Que una ciudad de ocho millones de habitantes albergue la nada desdeñable cantidad de 300.000 taxistas es toda una declaración de principios e intenciones.
Así es Lima: grande, ruidosa y desaforada.
– ¿Por qué no hay metro en esta ciudad? – le preguntaba a un taxista, en mitad de un atasco monumental.
– Porque es muy caro. Ahora hay obras para poner en marcha un Metropolitano de superficie, pero es no arreglará los problemas del tráfico de esta ciudad. Con lo que se gasta en combustible y la cantidad de horas laborales que se pierden por culpa de los embotellamientos, el Subte ya estaría más que amortizado.
A la verdad: un peatón no pinta nada en lima. Es como un blanco móvil. Porque el Imperio es de los coches, que avanzan en columnas de a seis vehículos por carreteras con cuatro carriles, cambiando súbitamente de dirección con tal de avanzar un puesto en la imaginaria carrera contra sus congéneres.

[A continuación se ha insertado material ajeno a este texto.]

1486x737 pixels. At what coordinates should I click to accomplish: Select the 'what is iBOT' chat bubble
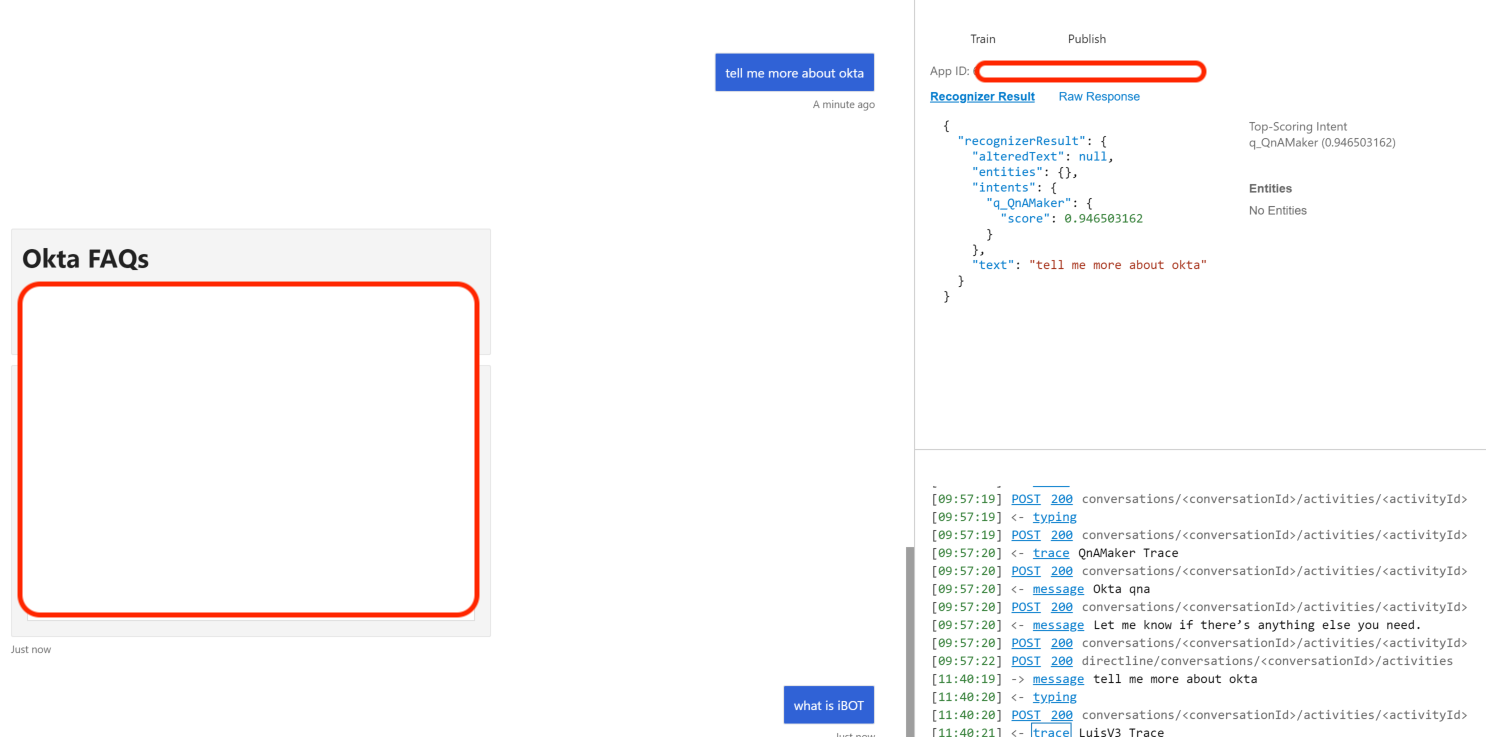click(x=828, y=704)
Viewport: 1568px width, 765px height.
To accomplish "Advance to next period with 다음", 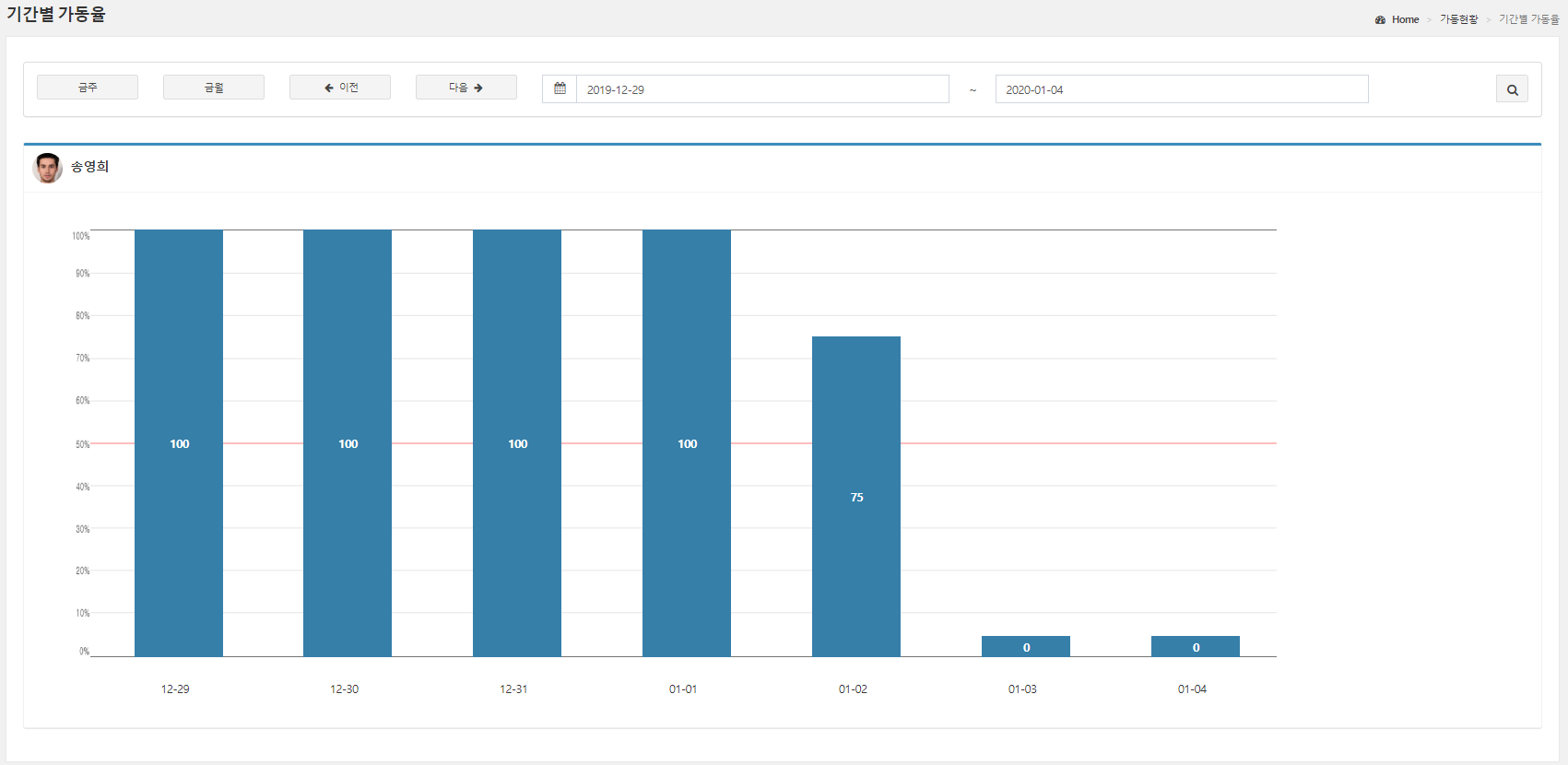I will 466,88.
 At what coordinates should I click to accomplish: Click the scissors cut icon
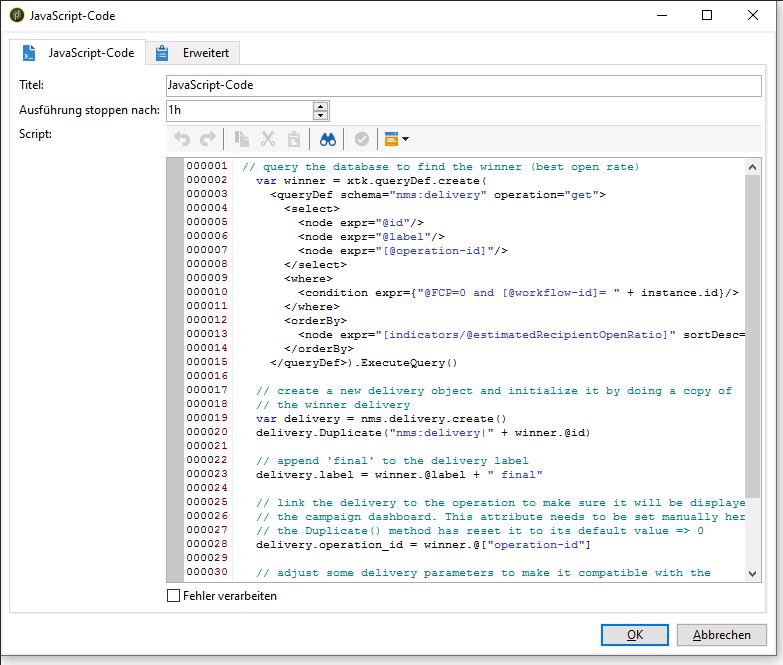268,139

Así es Lima: ruidosa, contaminada, repleta de cláxones que suenan y de señoras iracundas que patean las ruedas de la furgoneta que casi la atropella en un paso de cebra, alimento para los voraces leones de metal que todo lo dominan.
Así es Lima, que tiene dos de sus más reputados Museos cerrados al visitante, a la vez, por obras y restauración. ¿Será posible? Y ni los taxistas lo saben. Que menos mal que los precios se negocian antes de la carrera, que con estos atascos, un taxímetro sería un gran generador de ansiedad.

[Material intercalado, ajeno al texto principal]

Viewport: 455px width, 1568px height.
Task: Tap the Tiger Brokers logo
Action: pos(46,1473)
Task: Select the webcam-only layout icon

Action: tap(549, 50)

Ni el Museo del Arte ni el gran Museo de la Nación se podían visitar. Y lo curioso era que yo no quería ir a éste, sino al Arqueológico. Pero al taxista le pareció que éste era de más interés. Sería por alargar la carrera. O acortarla. Había, eso sí, una exposición sobre el fenómeno de Sendero Luminoso, impresionante, de la que hablaremos más despacio.

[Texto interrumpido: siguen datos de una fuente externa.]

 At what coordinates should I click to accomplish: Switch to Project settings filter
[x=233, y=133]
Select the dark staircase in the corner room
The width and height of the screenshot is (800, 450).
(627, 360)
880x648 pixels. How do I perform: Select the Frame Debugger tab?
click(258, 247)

Y así pasan mis días limeños. De la Plaza Central o Plaza de Armas, Patrimonio de la Humanidad, viendo una Catedral cuyos interiores son de madera y yeso, para evitar los estragos de los terremotos; al convento de San Francisco, con sus siniestras catacumbas repletas de huesos y ese enorme refectorio que, todavía hoy, sirve de marco singular para la celebración de eventos.
Y me queda pasear. Que a mí me gusta patear las ciudades, incluidos los barrios sin interés turístico. Por el gusto de andarlos y verlos. ¿Son inseguros? Pues no lo sé. Pero no tuve mayores contratiempos. Y si los monumentos son bonitos de ver, no menos interesante es ver las zonas de vida común y residencia habitual de los limeños. Al menos, de algunos de ellos. Y me encanta pararme en los quioscos de prensa y ver los titulares de los periódicos, aunque no conozca a los protagonistas. Y observar la cantidad de Academias, escuelas y ofertas de clases que hay para fomentar la formación de la gente. Está claro que la sociedad peruana apuesta por la educación y la formación de su juventud para conquistar el futuro.
Y nos quedaría hablar de las comidas, claro. Que no es habitual una carta que incluye platos como «Sorprendente pato a la esencia del eneldo». Y del Pisco Sour, por supuesto. Pero se está haciendo tarde y es hora de maquearse para comenzar la previa de la Comisión Permanente de la Asociación Internacional de Entidades de Crédito Prendario y Social de la que ya me despido.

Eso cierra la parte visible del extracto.